BEGIN EXTRACTED MATERIAL

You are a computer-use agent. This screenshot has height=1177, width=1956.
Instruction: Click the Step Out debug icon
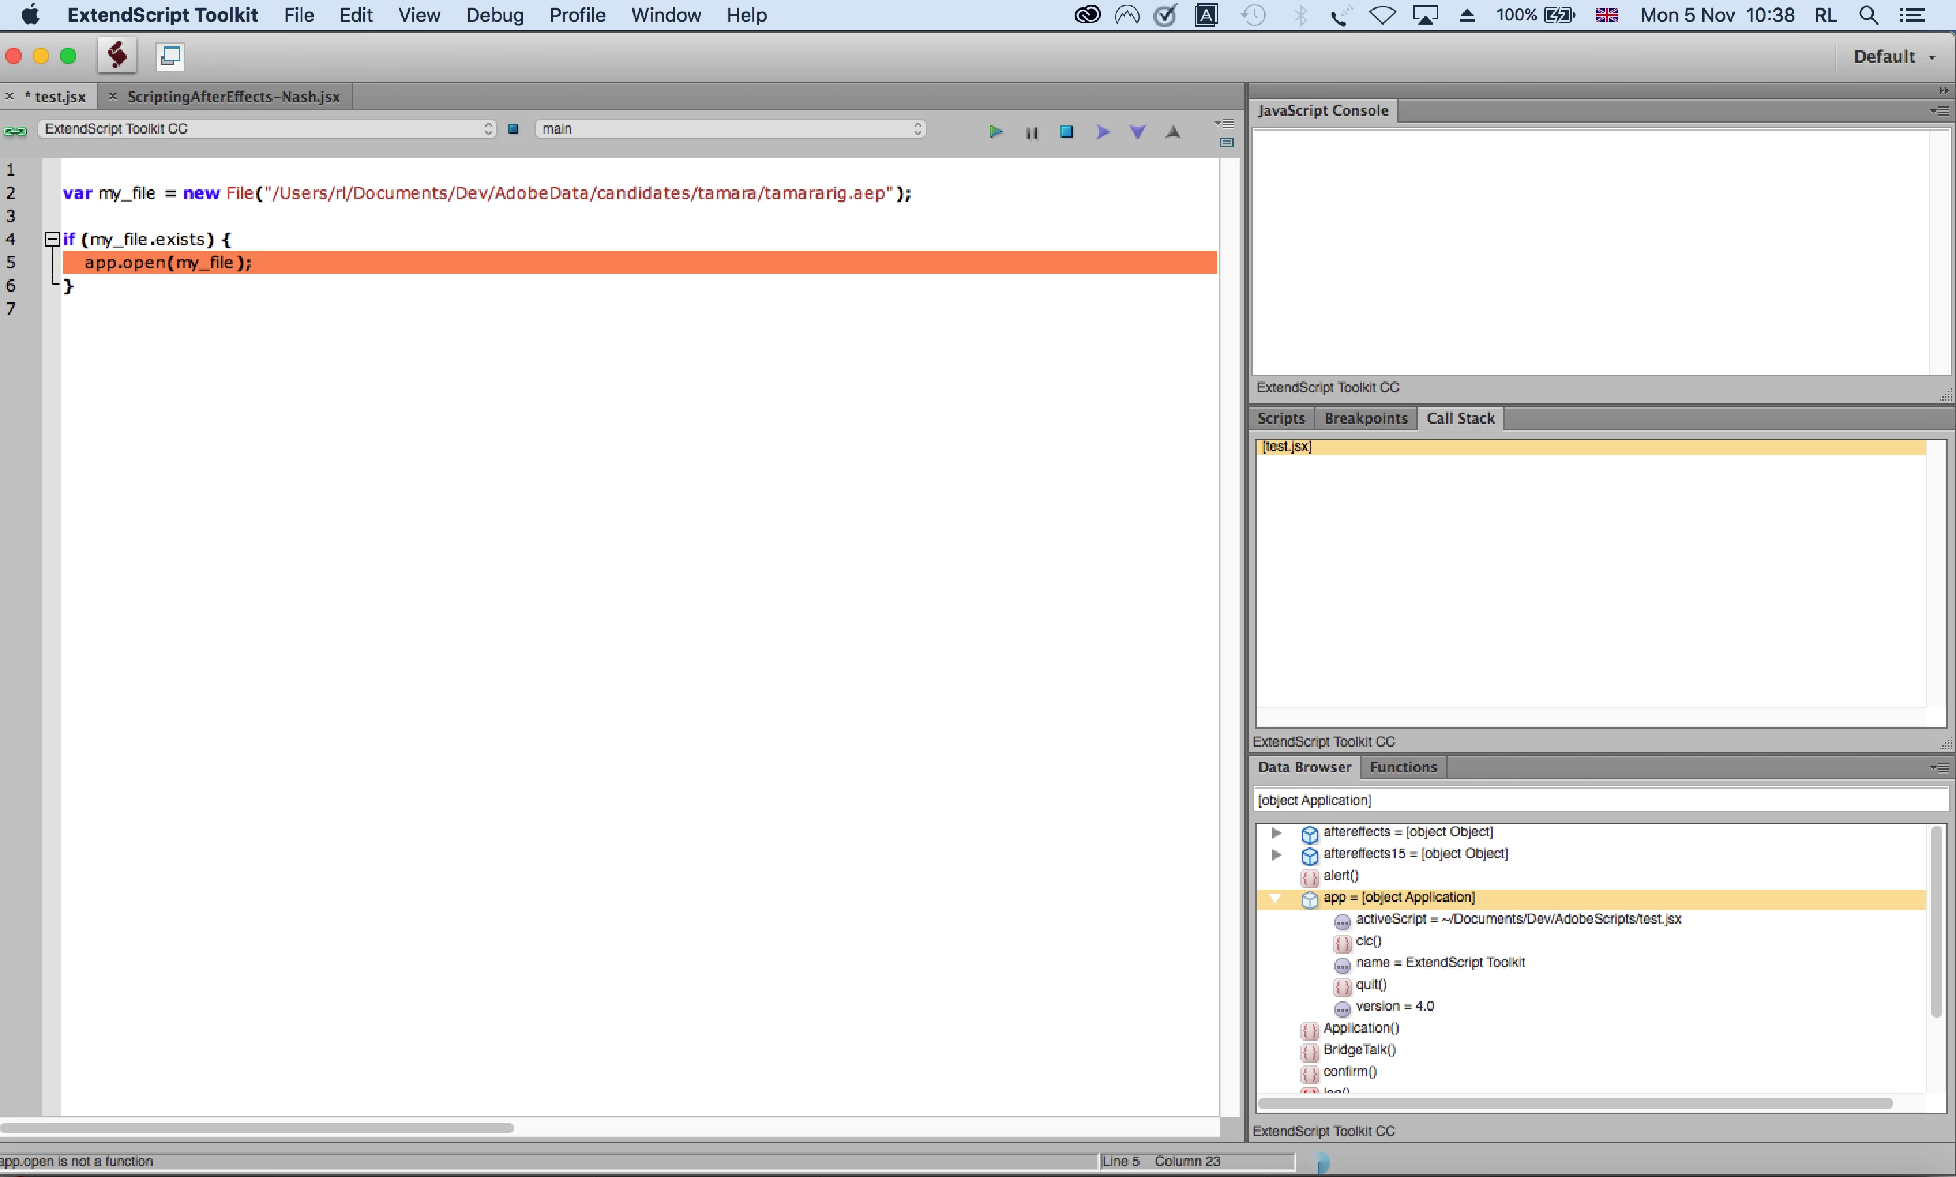1173,132
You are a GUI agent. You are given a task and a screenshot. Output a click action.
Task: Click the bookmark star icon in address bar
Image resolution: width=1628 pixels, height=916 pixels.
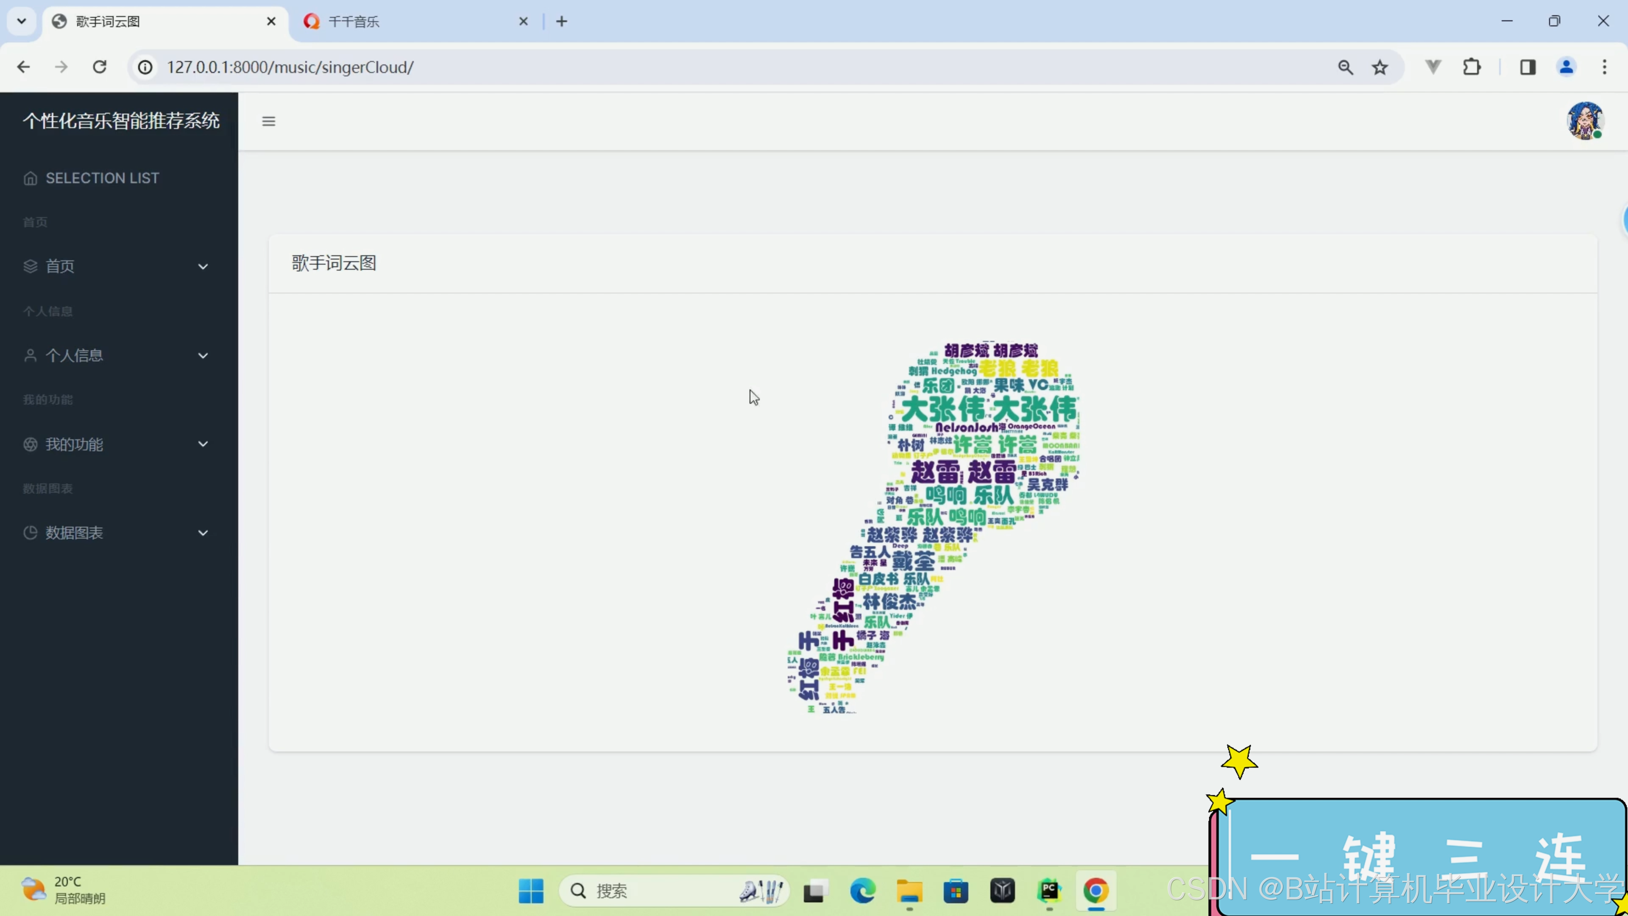click(x=1380, y=67)
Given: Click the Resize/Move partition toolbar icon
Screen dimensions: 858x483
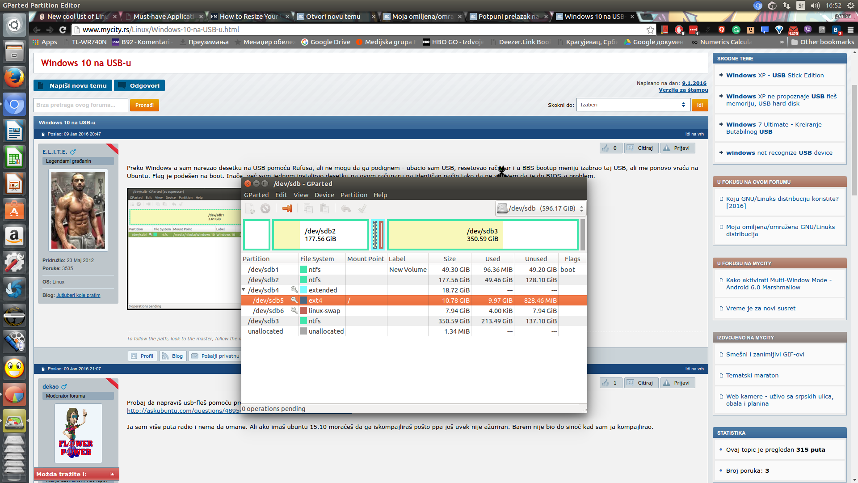Looking at the screenshot, I should coord(287,208).
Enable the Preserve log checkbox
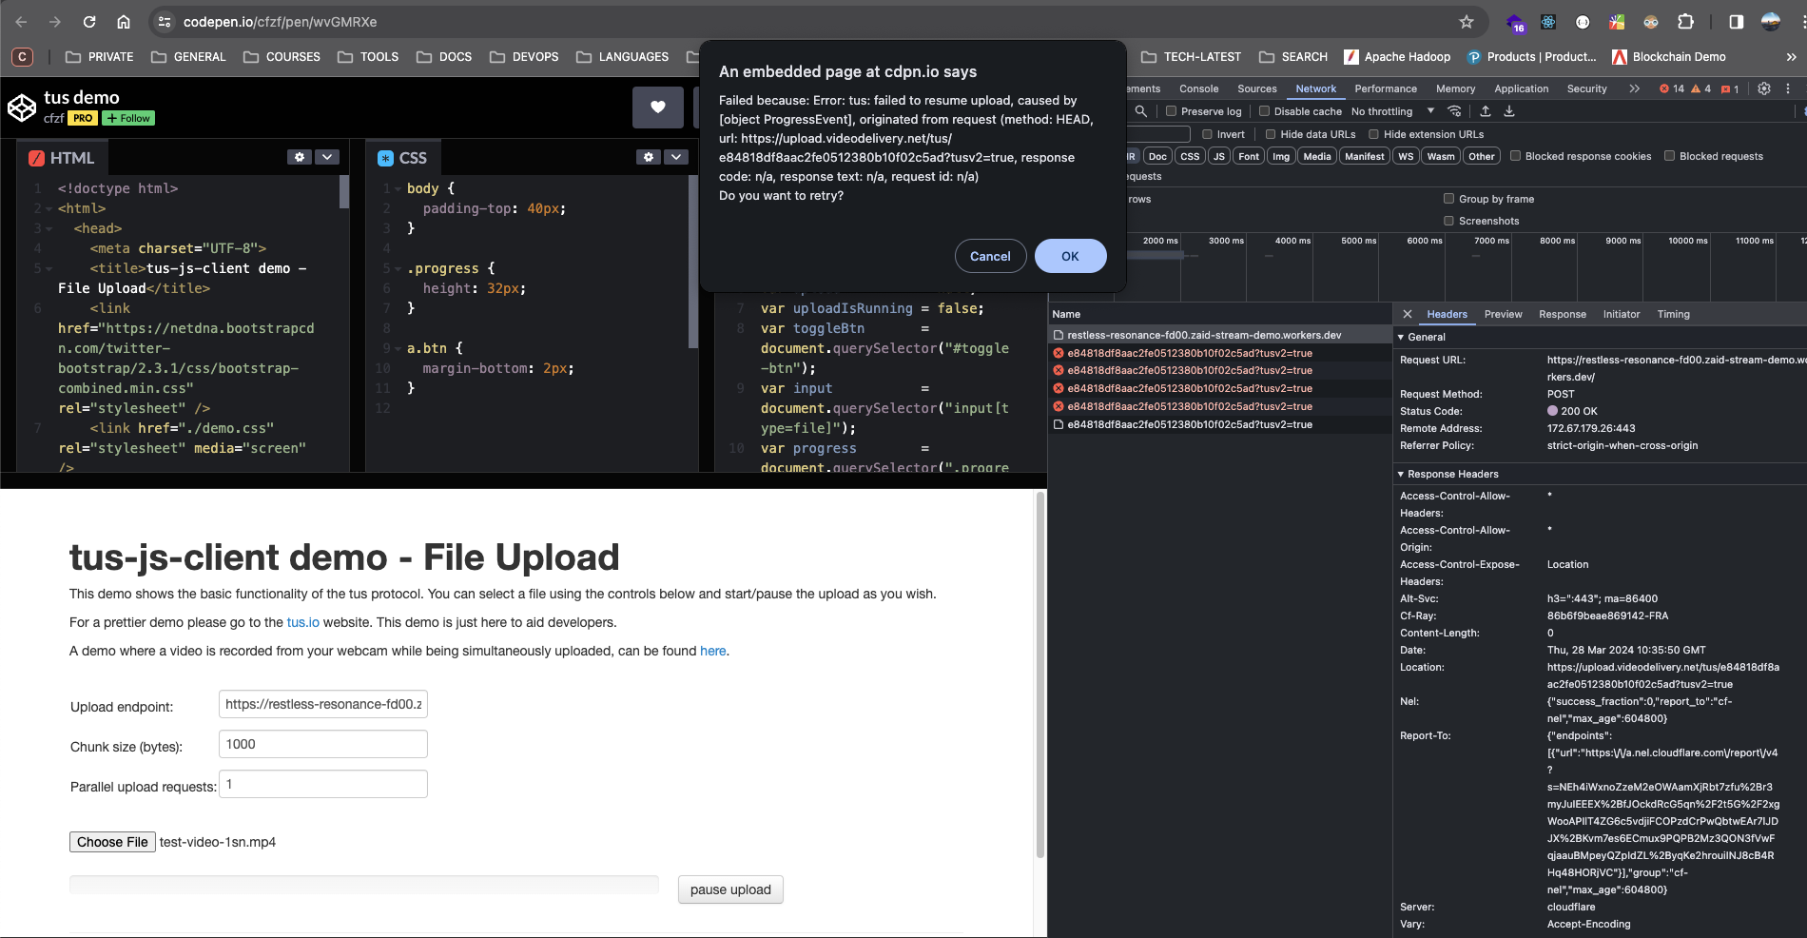The height and width of the screenshot is (938, 1807). (x=1170, y=111)
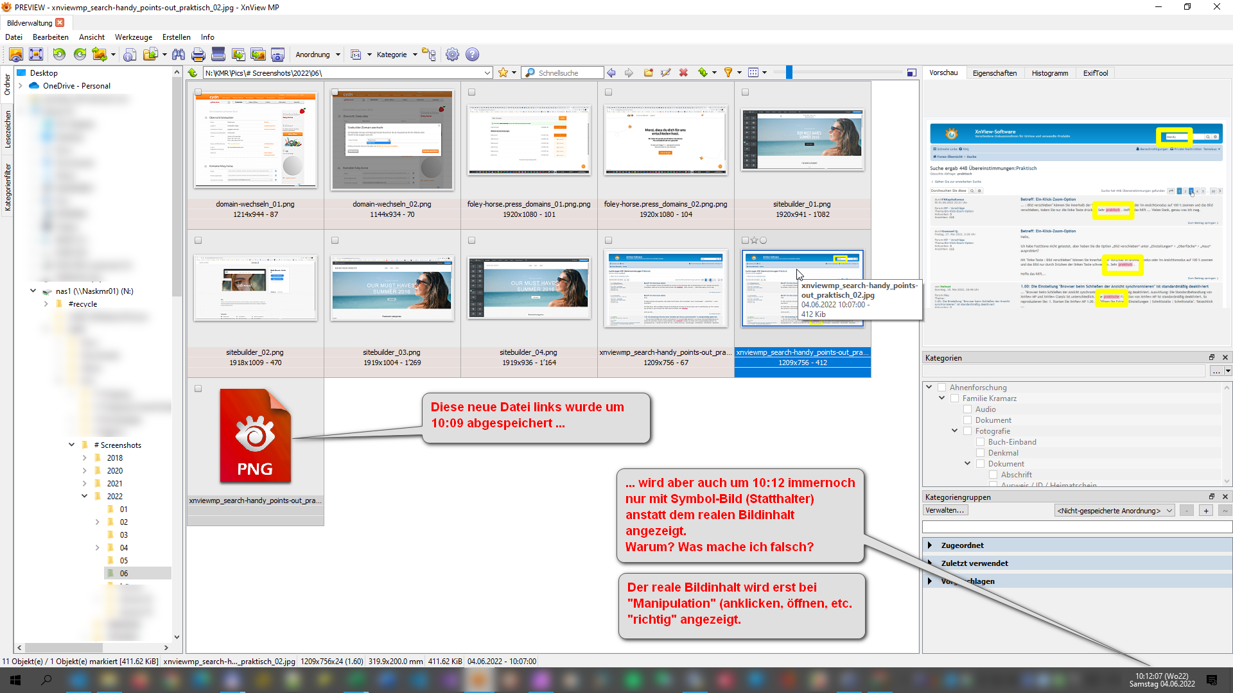Click the red delete X icon
Screen dimensions: 1233x693
point(683,73)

END EXTRACTED MATERIAL

**YOUR OBJECTIVE**
Nothing should appear in the reply except the lines from the start of the listing above through the line with "Task: Click the", repeated exactly and free of pictures.

**YOUR SOLUTION**
You are a computer-use agent. This screenshot has height=1177, width=1956.
Instruction: Click the Step Out debug icon
1173,132
You are a GUI agent. You are given a task and a screenshot. Output a click action.
Task: Click the bookmark star icon in address bar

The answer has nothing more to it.